3. There is a lot of mistrust in the market. Ask any farmer who is not making their own feeds and they will tell you that what is for sale in the market is very poor quality. Ask any vet or nutritionist and they will tell you the same. Ask the manufacturer and they will tell you it’s the best. They can’t tell you why, or what’s in it that makes it the best or anything at all about the product, not even the nutritional information, but they know it’s the best. This leaves everyone who uses it in the dark, turning the choice of dairy meal from logic into trial and error. To exacerbate the problem, companies change their products, shifting the goal posts for farmers. Farmers often buy a new product on the market for a while, and then stop. They explain that businesses produce high quality products to get early customers then reduce the nutrients over time to grow margins. I talked with Martin Kinoy who runs Nutramix, a company that does nutritional analysis and builds recipes for companies to follow when making dairy meal. It was an interesting conversation because he knows that people don’t follow the recipes he provides because they order things in the wrong ratios, and he knows, because he works for KEBS (Kenya Bureau of Standards) that there is zero regulation or accountability in the market.

A woman cutting grass off the side of the road for her cow to eat.

A woman cutting grass off the side of the road for her cow to eat.

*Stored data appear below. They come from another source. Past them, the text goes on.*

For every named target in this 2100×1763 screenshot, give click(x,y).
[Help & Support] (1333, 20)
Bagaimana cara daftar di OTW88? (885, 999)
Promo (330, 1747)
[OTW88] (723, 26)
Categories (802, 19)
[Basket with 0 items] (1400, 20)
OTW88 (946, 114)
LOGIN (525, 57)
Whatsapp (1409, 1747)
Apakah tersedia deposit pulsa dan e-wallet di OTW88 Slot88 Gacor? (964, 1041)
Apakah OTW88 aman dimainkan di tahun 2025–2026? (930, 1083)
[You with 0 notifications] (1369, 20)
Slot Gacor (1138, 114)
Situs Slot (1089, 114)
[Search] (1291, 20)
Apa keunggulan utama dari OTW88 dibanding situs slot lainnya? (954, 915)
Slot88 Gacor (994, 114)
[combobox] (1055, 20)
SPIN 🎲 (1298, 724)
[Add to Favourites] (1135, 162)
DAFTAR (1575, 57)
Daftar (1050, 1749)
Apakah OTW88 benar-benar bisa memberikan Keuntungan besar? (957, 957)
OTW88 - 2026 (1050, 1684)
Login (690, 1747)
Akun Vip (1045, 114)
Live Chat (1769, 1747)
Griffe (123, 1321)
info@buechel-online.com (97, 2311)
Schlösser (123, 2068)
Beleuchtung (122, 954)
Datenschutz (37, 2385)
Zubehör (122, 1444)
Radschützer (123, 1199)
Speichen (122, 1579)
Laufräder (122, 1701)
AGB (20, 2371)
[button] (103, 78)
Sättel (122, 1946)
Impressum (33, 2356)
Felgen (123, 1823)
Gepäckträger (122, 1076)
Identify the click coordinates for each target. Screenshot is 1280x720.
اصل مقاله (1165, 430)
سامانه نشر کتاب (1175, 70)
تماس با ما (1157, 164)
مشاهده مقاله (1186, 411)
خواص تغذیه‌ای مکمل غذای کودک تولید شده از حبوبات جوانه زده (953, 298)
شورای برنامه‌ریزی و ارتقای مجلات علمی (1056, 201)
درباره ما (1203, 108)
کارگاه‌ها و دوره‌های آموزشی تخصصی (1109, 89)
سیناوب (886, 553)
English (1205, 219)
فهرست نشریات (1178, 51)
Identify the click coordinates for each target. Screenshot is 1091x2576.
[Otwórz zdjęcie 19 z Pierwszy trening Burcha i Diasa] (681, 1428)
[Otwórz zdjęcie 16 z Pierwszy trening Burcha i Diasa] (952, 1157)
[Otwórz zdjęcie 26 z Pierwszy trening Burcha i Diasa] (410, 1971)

So the problem is three fold: Cost prohibitive, Poor quality, and Mistrust. So the question then becomes, can we bring a product to the market that is cost effective, high quality and something people can learn to trust? Well, yes, and we are. While the first seems to be a question of product-market fit, the trust issue is a more interesting thing that we are going to have to overcome. While we have ideas about how to make it work, starting with (this may hurt) a foreigner bringing the product, providing people with a test to see if it helps them before they buy, encouraging people to talk about it to their (trusting) friends and possibly, telling people what’s actually IN the stuff! We are very excited about this product and so are the customers. We have gotten good reviews and everything seems to be on track. It’s all just keeping your head down and remembering the problem that you are here to solve.